* _STATED GOAL_: Rewrite the lines below, replacing each "Select" with "Choose" and keeping everything else the same. Leave the pictures out.

##############################

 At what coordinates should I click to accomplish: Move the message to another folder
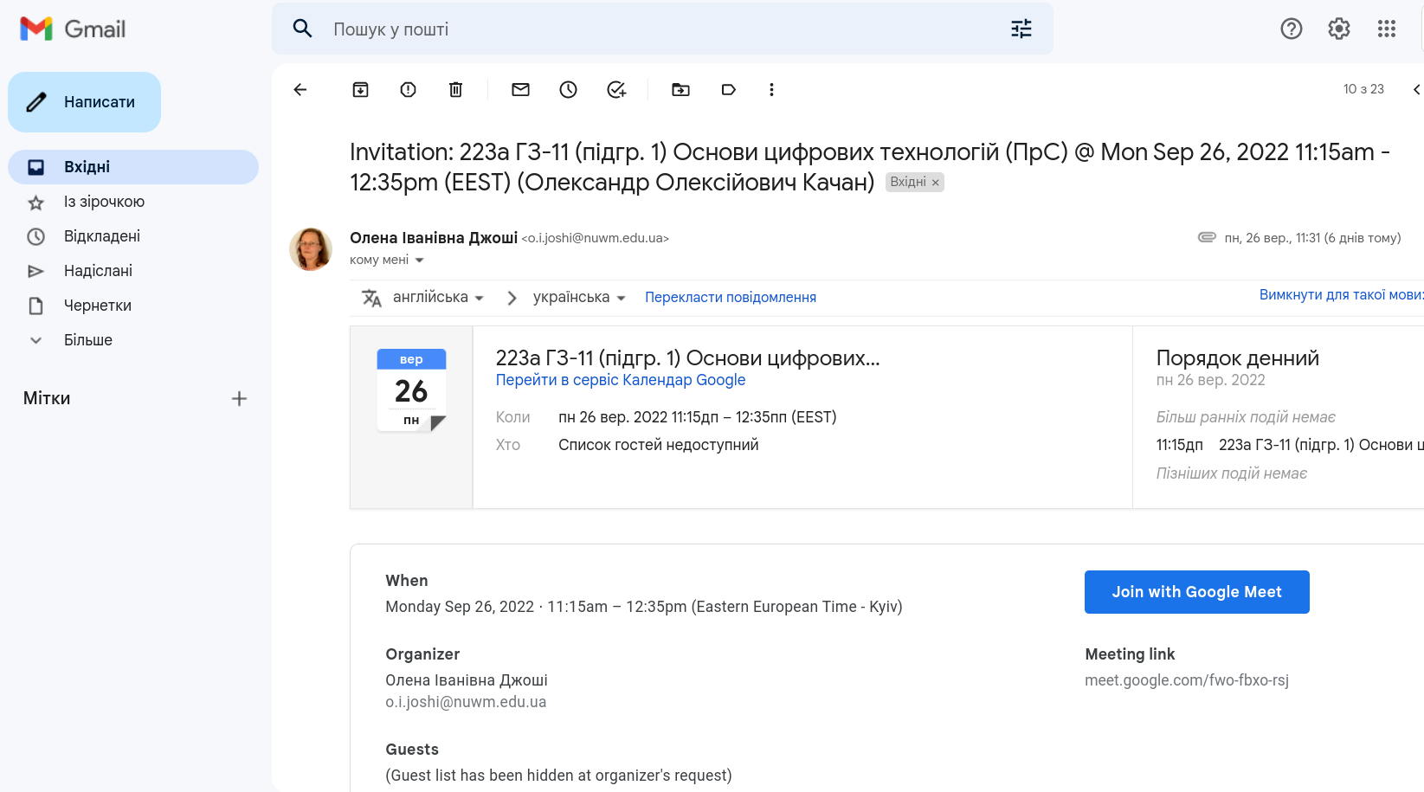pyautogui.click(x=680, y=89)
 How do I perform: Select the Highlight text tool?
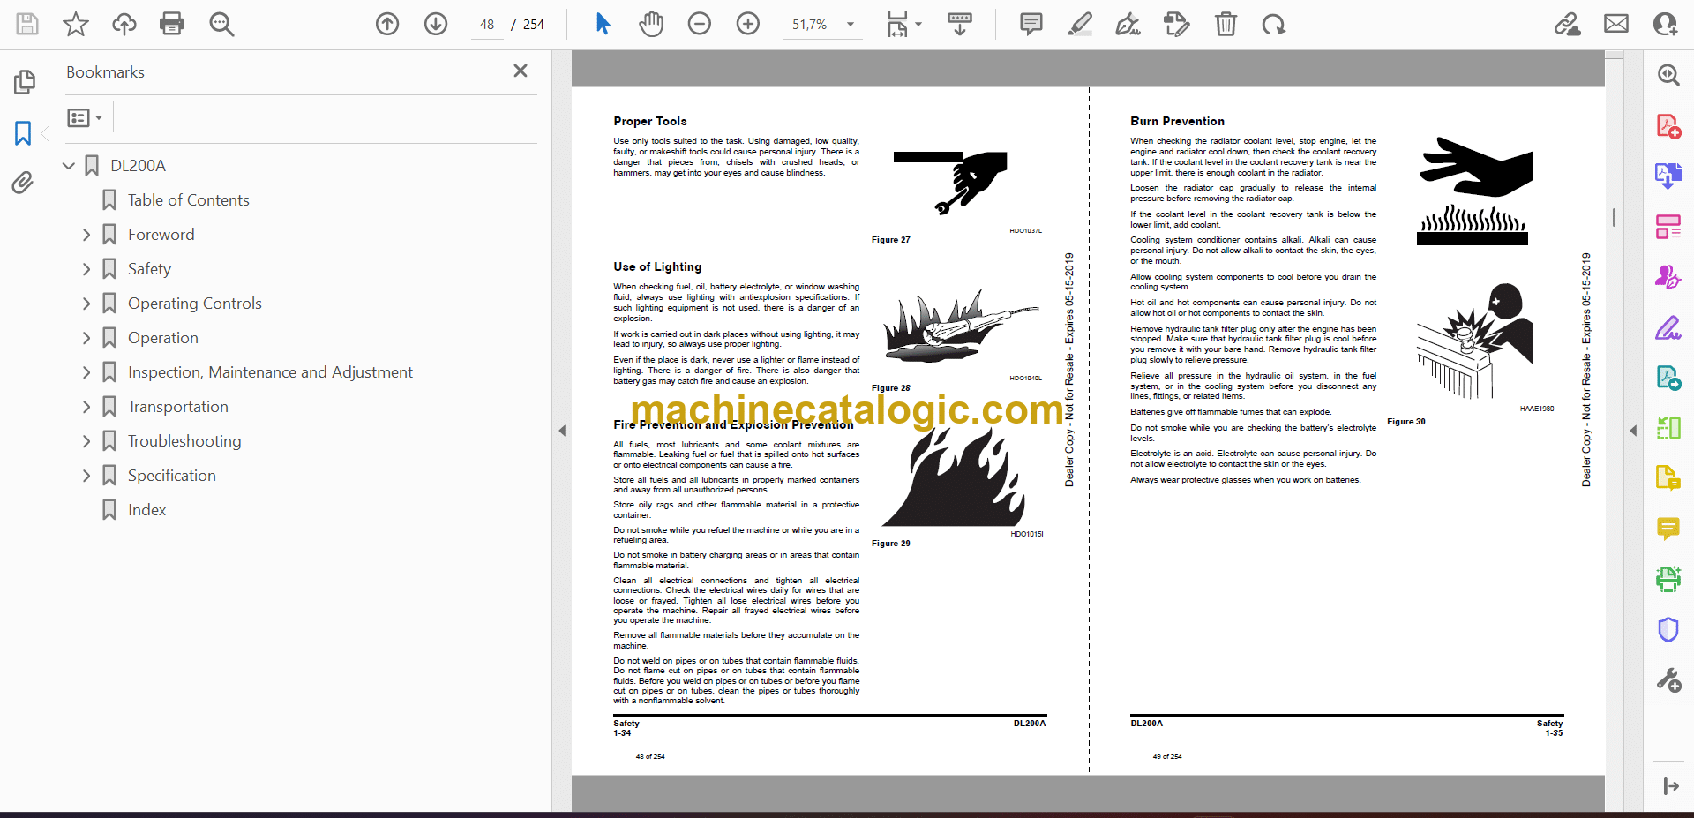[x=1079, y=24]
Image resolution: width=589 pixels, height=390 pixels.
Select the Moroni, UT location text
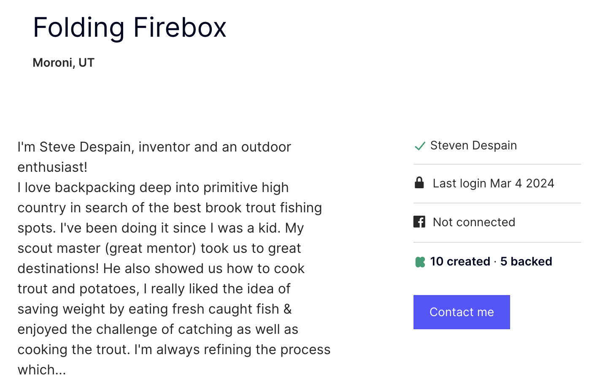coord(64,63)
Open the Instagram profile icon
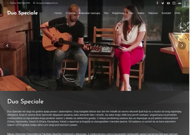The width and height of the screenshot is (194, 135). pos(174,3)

##############################

* _TASK OUTPUT_:
 At what coordinates should I click to accomplish: Move the message to another folder
pyautogui.click(x=680, y=89)
 How do I perform: Choose the Highlight text tool?
[x=1079, y=24]
Image resolution: width=589 pixels, height=390 pixels.
Choose the Moroni, UT location text
coord(64,63)
Open the Instagram profile icon
The width and height of the screenshot is (194, 135). pos(174,3)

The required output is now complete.